### Data to use
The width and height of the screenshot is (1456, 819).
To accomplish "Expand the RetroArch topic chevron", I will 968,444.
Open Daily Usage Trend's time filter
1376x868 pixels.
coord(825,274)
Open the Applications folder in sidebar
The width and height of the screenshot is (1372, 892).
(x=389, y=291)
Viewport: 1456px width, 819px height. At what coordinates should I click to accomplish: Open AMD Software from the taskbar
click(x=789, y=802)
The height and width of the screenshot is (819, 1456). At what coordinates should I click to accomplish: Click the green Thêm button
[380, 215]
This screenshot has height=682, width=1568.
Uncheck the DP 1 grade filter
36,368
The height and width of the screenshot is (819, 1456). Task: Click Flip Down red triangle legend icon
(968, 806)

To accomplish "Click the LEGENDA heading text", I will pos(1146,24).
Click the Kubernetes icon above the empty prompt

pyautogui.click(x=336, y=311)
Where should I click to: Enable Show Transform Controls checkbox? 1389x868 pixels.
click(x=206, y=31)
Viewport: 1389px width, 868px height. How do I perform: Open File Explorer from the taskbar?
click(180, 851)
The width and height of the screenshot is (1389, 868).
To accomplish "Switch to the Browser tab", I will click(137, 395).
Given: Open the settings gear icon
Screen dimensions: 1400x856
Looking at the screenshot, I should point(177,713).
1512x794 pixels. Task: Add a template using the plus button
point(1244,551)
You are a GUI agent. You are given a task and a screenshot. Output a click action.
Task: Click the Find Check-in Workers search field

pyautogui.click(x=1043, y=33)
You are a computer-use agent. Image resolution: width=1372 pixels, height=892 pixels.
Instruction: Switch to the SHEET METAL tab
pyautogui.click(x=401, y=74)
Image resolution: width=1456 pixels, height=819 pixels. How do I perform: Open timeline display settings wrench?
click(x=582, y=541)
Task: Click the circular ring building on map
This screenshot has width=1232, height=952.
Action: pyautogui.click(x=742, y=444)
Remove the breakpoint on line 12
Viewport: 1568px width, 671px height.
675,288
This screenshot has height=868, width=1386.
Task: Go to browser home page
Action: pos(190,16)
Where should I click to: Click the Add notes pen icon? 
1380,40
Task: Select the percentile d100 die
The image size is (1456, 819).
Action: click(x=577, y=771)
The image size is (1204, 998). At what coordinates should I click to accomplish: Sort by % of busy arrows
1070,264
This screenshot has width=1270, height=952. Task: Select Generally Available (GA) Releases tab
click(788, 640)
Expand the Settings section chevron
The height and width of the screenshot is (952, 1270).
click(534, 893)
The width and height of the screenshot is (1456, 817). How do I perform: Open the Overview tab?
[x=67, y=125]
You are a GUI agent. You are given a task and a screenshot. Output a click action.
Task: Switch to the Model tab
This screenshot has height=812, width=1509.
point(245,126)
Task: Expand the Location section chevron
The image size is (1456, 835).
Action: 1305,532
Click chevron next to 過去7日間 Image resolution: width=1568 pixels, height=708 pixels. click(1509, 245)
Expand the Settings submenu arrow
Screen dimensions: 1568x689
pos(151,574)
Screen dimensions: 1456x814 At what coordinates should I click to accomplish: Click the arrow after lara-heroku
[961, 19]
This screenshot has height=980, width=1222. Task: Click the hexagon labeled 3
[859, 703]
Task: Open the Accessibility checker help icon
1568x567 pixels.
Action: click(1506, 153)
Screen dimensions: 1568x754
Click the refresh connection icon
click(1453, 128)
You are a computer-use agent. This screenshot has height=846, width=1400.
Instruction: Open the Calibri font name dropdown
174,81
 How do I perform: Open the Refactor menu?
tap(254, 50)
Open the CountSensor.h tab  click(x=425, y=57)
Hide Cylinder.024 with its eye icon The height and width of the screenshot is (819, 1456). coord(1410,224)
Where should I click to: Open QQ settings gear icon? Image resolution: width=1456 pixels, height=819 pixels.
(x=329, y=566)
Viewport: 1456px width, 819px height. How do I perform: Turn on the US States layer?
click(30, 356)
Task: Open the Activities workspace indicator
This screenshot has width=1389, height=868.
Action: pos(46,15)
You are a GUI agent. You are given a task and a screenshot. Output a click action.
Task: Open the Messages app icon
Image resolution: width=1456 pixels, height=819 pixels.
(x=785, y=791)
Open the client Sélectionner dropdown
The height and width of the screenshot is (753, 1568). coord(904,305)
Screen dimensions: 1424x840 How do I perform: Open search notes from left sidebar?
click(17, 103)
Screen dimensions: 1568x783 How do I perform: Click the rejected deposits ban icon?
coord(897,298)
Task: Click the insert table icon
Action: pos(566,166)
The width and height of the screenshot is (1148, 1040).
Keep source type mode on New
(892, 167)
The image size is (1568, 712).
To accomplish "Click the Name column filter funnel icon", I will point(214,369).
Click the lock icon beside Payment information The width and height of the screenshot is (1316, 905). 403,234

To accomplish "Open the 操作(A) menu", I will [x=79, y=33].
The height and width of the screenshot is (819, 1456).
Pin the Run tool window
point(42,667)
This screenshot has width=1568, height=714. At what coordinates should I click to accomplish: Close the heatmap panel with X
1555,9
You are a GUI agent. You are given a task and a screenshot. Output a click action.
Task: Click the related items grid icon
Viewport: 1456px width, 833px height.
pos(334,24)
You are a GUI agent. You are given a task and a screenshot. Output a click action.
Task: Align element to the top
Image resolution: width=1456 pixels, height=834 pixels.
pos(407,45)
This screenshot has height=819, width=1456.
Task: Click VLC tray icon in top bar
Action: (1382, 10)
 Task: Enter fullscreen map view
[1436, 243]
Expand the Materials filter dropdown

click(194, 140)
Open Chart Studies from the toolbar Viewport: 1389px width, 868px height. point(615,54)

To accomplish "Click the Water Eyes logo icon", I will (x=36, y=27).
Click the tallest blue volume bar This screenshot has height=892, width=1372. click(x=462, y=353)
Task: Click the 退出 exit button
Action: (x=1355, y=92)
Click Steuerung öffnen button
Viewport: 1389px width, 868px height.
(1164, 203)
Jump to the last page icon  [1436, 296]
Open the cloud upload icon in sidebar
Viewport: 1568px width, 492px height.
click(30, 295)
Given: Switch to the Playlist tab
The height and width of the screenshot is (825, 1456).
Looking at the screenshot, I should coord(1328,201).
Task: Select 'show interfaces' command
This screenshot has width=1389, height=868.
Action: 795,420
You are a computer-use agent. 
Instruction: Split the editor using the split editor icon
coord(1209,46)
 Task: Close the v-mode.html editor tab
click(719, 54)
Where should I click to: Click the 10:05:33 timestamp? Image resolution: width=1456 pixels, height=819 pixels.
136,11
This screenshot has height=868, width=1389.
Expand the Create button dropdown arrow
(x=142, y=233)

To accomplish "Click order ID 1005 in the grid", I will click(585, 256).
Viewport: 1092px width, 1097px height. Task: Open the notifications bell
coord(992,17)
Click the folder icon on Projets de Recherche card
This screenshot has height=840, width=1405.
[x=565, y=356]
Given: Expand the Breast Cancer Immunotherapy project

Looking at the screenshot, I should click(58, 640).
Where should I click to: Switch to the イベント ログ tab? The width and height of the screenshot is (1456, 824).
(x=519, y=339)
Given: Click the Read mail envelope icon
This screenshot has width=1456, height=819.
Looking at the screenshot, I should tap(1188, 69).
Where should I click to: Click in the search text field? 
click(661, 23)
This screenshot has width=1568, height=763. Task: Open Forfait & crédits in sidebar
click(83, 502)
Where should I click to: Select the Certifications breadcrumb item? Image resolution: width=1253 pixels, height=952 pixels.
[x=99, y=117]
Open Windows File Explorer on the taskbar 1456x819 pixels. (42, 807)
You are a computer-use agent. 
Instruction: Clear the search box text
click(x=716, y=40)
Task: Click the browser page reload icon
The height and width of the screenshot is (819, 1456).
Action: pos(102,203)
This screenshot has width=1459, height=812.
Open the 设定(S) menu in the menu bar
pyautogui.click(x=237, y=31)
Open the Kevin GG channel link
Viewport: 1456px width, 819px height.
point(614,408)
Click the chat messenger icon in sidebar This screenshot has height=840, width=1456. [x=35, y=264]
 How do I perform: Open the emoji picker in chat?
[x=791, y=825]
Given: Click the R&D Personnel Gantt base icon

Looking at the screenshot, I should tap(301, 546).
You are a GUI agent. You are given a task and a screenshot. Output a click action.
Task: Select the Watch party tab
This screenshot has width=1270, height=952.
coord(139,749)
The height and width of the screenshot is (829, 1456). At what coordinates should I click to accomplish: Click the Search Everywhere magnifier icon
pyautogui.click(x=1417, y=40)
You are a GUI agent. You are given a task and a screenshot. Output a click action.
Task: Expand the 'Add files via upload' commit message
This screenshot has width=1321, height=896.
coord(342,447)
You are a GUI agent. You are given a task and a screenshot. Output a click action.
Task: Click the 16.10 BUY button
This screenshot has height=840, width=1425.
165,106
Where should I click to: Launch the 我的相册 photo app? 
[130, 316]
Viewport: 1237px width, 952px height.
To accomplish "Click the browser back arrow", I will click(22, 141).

### What the task requires
Where a line of the data contains "computer", copy that line.

### Written answer
You are a computer-use agent. Image resolution: width=1372 pixels, height=892 pixels.
You are a computer-use agent. This screenshot has height=846, width=1400.
You are a computer-use agent. 
You are a computer-use agent. 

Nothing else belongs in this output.